The Twelve Labors of Herakles
The First Labor – Herakles and the Nemean Lion
Triton XXI, Lot: 150. Estimate $2500. Sold for $2500. This amount does not include the buyer’s fee. |
|
EGYPT, Alexandria. Antoninus Pius. AD 138-161. Æ Drachm (33mm, 21.84 g, 12h). Labors of Herakles series. Dated RY 4 (AD 140/141). [AY]T K T AIΛ A∆P ANTω[NINOC ЄYCЄB], laureate head right / Herakles and the Nemean Lion – Herakles standing right, holding the Nemean lion by its neck and jaws with both hands and raising it up into the air, off of the ground, with the lion’s body horizontal; L TЄT APTOV (date) around. Köln –; Dattari (Savio) –; K&G –; Emmett 1555.4 (R5 = Curtis specimen); Curtis, “The Coinage of Roman Egypt: A Survey” (reprinted from
The Numismatist, January-August 1956), Pl. XXVI (reverse type illustrated for RY 4) Staffieri,
Alexandria In Nummis 153 (this coin). VF, dark brown patina with traces of green, a few minor pits. Extremely rare type for this regnal year, and difficult to find in any condition.
From the Giovanni Maria Staffieri Collection. Ex Kerry K. Wetterstrom Collection (Classical Numismatic Auctions XIII, 4 December 1990), lot 187; John Work Garrett Collection (Part III, Numismatic Fine Arts/Bank Leu, 29 March 1985), lot 445 (part of).

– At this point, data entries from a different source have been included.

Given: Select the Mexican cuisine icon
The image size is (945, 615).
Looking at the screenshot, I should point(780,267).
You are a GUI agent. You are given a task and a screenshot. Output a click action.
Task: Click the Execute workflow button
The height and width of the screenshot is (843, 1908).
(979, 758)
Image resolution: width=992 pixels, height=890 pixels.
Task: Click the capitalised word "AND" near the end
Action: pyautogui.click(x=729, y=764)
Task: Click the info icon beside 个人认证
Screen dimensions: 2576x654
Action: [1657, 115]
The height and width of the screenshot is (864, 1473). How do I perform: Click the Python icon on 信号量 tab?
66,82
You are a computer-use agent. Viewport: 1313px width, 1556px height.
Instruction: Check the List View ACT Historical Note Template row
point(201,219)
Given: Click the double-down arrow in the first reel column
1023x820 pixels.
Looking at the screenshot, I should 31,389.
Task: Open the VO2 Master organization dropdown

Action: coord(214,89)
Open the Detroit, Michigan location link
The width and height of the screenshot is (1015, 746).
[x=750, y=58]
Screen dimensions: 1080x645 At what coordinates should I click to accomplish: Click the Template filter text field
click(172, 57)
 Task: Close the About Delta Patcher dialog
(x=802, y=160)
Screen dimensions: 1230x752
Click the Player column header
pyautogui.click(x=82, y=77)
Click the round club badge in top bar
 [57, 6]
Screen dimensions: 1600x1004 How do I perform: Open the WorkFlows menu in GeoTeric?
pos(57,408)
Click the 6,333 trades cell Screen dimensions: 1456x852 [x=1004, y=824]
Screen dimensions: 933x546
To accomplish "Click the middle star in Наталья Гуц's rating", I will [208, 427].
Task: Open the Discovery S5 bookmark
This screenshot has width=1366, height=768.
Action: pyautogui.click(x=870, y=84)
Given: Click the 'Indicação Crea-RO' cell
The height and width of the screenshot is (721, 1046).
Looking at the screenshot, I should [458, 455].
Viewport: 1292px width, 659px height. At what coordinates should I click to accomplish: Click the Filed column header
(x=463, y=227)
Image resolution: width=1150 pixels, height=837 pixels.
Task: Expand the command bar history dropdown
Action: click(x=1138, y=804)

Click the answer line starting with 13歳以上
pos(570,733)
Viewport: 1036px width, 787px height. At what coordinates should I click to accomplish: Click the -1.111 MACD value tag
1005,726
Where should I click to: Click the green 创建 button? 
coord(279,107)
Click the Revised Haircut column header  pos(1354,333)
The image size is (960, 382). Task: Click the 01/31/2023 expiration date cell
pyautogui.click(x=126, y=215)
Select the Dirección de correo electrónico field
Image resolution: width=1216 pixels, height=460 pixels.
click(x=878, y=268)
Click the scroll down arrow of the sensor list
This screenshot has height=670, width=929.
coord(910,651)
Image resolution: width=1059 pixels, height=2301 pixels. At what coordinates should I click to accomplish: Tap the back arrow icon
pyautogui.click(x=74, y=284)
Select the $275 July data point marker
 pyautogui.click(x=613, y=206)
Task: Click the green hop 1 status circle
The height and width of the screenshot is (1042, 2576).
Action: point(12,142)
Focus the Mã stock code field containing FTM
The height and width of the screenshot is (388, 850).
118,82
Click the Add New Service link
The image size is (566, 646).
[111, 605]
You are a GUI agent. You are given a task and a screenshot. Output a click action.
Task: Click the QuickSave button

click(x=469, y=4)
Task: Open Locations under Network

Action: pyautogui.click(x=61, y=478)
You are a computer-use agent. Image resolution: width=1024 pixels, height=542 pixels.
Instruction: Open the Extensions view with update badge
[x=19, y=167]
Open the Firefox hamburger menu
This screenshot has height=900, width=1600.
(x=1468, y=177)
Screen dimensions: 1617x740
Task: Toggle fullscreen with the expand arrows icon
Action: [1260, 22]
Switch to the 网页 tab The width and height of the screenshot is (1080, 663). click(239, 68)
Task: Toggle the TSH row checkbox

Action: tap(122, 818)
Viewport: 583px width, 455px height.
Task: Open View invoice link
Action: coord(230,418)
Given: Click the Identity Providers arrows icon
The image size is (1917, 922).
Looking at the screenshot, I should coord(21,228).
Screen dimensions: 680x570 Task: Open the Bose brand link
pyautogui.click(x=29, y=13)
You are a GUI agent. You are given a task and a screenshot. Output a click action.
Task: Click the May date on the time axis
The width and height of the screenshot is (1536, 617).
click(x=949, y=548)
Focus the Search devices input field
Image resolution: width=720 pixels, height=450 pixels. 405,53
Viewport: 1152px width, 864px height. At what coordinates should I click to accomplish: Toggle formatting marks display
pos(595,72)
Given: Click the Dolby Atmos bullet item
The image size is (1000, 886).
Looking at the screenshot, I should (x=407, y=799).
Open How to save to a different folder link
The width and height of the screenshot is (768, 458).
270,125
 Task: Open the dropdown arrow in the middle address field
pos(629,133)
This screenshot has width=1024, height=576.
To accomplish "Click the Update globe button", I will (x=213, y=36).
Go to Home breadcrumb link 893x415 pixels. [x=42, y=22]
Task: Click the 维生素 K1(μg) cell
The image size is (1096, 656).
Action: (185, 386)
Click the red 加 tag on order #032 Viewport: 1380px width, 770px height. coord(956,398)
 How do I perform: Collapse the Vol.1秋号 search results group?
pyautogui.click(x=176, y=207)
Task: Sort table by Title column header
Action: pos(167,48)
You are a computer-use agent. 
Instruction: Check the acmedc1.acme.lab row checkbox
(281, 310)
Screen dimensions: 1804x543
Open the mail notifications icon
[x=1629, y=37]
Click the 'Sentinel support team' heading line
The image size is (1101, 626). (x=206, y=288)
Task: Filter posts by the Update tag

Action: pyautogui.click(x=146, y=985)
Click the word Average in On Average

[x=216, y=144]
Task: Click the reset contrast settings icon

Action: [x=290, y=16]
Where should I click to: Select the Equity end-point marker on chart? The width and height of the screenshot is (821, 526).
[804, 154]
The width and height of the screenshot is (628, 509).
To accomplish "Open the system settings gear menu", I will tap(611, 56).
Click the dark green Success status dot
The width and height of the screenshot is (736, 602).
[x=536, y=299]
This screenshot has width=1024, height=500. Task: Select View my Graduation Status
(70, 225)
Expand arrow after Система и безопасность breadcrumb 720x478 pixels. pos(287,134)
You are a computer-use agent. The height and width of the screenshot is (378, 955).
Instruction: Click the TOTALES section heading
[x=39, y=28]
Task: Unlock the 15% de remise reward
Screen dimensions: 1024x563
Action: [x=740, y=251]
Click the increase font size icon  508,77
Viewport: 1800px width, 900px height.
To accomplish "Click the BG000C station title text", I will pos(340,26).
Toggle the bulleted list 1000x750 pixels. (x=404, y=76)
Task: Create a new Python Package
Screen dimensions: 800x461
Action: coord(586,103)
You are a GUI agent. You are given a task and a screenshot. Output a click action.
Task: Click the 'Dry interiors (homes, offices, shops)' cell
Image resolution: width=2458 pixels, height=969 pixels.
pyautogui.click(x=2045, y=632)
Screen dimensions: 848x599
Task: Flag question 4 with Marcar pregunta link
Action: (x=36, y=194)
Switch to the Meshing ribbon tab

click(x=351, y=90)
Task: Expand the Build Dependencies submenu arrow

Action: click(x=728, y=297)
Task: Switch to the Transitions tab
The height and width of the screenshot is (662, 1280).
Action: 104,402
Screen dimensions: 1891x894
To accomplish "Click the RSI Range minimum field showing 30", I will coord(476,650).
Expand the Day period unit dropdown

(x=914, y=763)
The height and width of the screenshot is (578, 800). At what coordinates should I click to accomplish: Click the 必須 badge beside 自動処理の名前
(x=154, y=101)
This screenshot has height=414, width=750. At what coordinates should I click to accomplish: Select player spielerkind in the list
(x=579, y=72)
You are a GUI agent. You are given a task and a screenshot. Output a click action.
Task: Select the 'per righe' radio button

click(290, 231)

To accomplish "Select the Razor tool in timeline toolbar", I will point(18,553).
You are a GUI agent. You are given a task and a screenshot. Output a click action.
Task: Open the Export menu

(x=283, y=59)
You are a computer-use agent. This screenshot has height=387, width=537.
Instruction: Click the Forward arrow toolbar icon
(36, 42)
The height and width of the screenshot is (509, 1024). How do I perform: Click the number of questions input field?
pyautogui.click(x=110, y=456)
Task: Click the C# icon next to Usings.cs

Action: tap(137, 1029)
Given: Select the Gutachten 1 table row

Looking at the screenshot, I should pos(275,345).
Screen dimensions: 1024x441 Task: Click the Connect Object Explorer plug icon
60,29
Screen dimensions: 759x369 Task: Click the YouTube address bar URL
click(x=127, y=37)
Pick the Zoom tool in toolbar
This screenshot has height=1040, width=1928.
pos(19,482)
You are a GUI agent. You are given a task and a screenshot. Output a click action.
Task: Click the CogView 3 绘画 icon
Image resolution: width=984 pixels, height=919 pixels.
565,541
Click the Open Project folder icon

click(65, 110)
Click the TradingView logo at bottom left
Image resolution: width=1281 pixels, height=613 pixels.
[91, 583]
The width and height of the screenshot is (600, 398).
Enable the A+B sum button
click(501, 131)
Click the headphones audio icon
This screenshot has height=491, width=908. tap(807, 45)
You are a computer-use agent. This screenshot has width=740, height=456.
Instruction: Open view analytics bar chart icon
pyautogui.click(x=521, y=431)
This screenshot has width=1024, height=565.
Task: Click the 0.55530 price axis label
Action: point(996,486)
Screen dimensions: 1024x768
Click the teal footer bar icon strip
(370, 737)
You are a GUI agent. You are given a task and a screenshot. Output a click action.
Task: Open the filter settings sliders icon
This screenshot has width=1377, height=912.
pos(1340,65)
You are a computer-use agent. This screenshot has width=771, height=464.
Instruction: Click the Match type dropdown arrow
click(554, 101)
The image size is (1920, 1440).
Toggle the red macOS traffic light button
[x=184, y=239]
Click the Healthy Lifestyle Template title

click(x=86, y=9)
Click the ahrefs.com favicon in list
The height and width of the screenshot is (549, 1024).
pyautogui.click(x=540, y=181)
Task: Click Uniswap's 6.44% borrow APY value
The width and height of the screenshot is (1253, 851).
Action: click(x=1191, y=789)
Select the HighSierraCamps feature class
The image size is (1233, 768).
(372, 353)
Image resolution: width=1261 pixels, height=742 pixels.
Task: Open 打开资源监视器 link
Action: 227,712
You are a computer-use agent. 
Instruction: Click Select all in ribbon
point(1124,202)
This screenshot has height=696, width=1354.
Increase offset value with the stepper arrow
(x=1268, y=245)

For his first labor, Herakles was to slay the Nemean Lion and bring back its skin. The Nemean Lion, called thus as it had been terrorizing the area around Nemea, had a skin so thick that it was impenetrable to weapons. After making futile attempts to subdue it with his weapons, Herakles cast them aside and wrestled the lion to the ground, eventually killing it by thrusting his arm down its throat and choking it to death. Skinning the beast was no easy task, either. After Herakles spent hours trying unsuccessfully to skin the lion, Athena, in the guise of an old crone, appeared to him, and convinced him to use the creature’s own claws to cut the hide. Thereafter, the hide became the hero’s own impenetrable armor. When Eurystheus saw Herakles wearing his new fearsome outfit, he hid in a large bronze jar, and thenceforth commanded the hero through a herald.